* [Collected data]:
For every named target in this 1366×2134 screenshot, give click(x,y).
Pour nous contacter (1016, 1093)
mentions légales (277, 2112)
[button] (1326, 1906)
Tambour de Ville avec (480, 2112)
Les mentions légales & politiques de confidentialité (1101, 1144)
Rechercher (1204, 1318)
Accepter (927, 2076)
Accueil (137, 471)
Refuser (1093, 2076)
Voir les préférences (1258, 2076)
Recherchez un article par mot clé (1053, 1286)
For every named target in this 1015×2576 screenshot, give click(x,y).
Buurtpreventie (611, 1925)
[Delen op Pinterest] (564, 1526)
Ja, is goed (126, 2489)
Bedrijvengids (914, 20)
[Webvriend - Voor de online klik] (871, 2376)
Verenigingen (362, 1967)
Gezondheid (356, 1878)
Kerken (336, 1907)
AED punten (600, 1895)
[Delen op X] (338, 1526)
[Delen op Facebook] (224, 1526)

* [EXERCISE AIM]: Among the lines of the preceding data, which ones hold the word "give"? List them.

* [COMPLETED EXERCISE]:
For every named target in this 1366×2134 screenshot, give click(x,y).
For every named target in this 1015×2576 screenshot, give click(x,y).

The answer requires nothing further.